El período de Júpiter Retrógrado comienza hoy, al hacerlo con aspectos al sol, recientemente ingresado al signo de Leo, hace de este período uno que trata de la re-evaluación del ego.
De la caja de sorpresas que es la psique humana, el ego es sin duda la herramienta de doble filo más peligrosa que existe:
– Una carencia de ego nos priva de personalidad, haciéndonos buscar “locus externos de identidad”, quedando así completamente vulnerables a los embates de los manipuladores.
– Un exceso de ego nos cierra a los estímulos externos de las personas que nos rodean, privándonos de la capacidad de tener verdadera intimidad, poniendo en jaque constantemente a cualquier relación que se acerque suficiente como para “manchar tu imagen”.
– El egocentrismo nos hace pensar que somos el centro de todo lo que ocurre, asumiendo más responsabilidades de las que corresponden, debilitando nuestro camino con el peso del mundo sobre los hombros y el juego de víctima de “Porqué esto me pasa a mi”.
– La desvinculación a nuestro entorno nos convierte en observadores externos sin interés real sobre los eventos que transcurren, estableciendo así posiciones cínicas o desinteresadas que reducen nuestra empatía, y por ende nuestra humanidad.

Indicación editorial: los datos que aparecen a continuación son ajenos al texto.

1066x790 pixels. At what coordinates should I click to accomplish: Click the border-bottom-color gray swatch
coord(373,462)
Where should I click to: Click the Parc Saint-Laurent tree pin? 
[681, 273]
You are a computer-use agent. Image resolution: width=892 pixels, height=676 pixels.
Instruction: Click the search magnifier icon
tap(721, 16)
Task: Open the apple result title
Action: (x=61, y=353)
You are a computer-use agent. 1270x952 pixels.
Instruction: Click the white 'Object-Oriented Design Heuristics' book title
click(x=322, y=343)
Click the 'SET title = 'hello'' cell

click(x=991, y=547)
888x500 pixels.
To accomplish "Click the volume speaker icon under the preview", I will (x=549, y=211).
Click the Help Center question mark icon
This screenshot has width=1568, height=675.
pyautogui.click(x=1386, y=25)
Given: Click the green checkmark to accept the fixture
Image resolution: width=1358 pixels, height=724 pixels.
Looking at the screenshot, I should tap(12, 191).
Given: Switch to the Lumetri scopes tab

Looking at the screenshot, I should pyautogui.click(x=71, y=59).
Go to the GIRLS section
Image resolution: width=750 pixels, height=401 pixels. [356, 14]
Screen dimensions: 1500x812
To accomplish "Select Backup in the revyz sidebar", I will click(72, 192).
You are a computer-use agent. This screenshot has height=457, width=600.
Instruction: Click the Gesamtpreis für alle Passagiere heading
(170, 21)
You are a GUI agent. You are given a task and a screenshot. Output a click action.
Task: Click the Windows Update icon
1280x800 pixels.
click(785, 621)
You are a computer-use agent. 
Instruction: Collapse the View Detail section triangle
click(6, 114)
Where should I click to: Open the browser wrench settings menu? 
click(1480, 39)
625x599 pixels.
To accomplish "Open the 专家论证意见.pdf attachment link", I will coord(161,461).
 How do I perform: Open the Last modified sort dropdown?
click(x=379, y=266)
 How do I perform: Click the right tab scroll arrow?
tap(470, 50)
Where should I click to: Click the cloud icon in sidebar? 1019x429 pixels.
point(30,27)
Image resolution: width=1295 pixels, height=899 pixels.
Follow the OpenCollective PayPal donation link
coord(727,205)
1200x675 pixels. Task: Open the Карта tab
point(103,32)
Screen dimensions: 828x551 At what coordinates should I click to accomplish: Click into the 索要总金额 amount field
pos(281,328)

Mantener el Ego en una cuota responsable, es un acto de acrobacia tan impactante como caminar en la cuerda floja, pero con la ayuda de Júpiter, estaremos en un período donde las limitaciones del mundo interno se borran, permitiéndonos transitar libremente entre los diferentes estados de conciencia, buscando la posición del “Gran Monarca Justo” en nuestras vidas: el estar tan en contacto con nuestro poder interior hará que el ego se haga irrelevante.